THE all-male touring company The Lord Chamberlain’s Men is back in Wiltshire at Breamore House on 26th August with its 2023 touring production of the world’s favourite and best-known love story, Romeo and Juliet, already seen at Salisbury earlier in the tour.
It’s a massive undertaking and one that annually delights audiences – more than 400 people went along to Rack Close in the cathedral close on Saturday night. This Peter Stickney production, which is timed at two hours including the interval, is Shakespeare judiciously cut-and-pasted, so any students of the play might be a bit surprised at the running order of some of the speeches. But the editing serves to speed the action on its way, cutting out some of the less effective verbiage and retaining all the highlights. The cast of seven plays all 19 characters – one man in his time plays many parts, as the Bard says – and the actors also sell the programmes and help with the audience seating.
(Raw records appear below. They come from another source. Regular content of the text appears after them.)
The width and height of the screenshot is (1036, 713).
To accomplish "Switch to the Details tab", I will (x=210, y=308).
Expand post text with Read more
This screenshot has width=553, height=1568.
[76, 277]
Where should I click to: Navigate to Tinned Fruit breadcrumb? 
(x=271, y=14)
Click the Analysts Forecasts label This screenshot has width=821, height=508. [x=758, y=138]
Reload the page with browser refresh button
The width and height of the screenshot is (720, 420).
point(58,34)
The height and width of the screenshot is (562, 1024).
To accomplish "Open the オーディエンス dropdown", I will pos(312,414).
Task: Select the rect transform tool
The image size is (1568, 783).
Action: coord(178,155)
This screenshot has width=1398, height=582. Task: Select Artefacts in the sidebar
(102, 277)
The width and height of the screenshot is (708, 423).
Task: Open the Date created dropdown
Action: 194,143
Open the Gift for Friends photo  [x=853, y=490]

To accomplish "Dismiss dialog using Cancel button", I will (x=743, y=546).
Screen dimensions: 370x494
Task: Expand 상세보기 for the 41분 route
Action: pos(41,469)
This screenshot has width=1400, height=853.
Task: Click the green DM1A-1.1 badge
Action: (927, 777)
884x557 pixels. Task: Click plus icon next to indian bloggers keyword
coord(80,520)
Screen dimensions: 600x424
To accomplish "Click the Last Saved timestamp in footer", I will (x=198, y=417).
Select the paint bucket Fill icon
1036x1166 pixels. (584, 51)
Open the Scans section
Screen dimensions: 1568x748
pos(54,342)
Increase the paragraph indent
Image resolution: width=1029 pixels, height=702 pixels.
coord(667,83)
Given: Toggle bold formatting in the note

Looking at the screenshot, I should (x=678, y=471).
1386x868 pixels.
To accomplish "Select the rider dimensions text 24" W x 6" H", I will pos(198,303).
But once the bell rings, on go the Renaissance clothes and then we are transported to the sultry streets of Verona, where the scions of the feuding Montagues and Capulets are roaming, looking for excitement, love and trouble. Romeo Montague is deep in the dumps because Rosaline doesn’t return his affection, so it’s only natural that his friends want to cheer him up by taking him to a party. The fact the party is in the Capulet camp is a problem that can be overcome with the help of masks. We know the rest. Romeo and Juliet take one look at each other, and that’s it.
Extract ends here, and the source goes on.